WHAT IS EXPECTED. Show, from the records below, all lines that contain the word "Винчи".

LISTED RECORDS.
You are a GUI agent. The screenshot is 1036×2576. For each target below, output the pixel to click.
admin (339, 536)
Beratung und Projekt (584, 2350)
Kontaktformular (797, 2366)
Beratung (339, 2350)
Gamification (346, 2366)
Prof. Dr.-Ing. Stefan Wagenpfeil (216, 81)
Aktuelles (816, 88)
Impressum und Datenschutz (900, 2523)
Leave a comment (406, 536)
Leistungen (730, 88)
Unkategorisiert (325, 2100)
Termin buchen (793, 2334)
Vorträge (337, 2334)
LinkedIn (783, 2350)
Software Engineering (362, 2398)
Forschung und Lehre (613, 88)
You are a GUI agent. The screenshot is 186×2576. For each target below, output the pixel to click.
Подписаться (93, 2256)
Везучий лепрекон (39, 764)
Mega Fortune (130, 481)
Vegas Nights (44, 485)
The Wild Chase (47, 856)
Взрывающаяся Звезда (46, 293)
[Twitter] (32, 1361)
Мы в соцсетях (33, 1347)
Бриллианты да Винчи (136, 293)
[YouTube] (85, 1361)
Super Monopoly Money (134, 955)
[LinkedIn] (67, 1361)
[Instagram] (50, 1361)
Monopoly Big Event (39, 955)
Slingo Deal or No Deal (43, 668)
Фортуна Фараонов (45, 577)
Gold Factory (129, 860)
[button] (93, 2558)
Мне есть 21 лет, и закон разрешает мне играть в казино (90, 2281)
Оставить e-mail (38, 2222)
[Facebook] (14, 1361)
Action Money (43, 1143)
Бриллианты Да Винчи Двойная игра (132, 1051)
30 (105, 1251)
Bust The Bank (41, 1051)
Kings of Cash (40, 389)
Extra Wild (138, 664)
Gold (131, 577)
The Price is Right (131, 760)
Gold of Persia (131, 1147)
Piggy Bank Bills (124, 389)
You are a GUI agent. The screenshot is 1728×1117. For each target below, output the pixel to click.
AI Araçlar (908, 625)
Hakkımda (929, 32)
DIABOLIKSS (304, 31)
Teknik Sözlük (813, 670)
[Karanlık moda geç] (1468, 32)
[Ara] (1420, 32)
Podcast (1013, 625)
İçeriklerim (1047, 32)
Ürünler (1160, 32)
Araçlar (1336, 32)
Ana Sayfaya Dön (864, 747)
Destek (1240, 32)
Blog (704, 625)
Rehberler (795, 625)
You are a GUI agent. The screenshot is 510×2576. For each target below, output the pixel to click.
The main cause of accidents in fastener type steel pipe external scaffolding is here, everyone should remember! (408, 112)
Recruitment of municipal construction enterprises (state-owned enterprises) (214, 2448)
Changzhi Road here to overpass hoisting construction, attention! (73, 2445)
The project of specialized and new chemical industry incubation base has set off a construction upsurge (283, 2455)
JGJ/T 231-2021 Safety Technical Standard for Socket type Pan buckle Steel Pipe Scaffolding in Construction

RESULT OF THE TASK.
Бриллианты да Винчи (136, 293)
Бриллианты Да Винчи Двойная игра (132, 1051)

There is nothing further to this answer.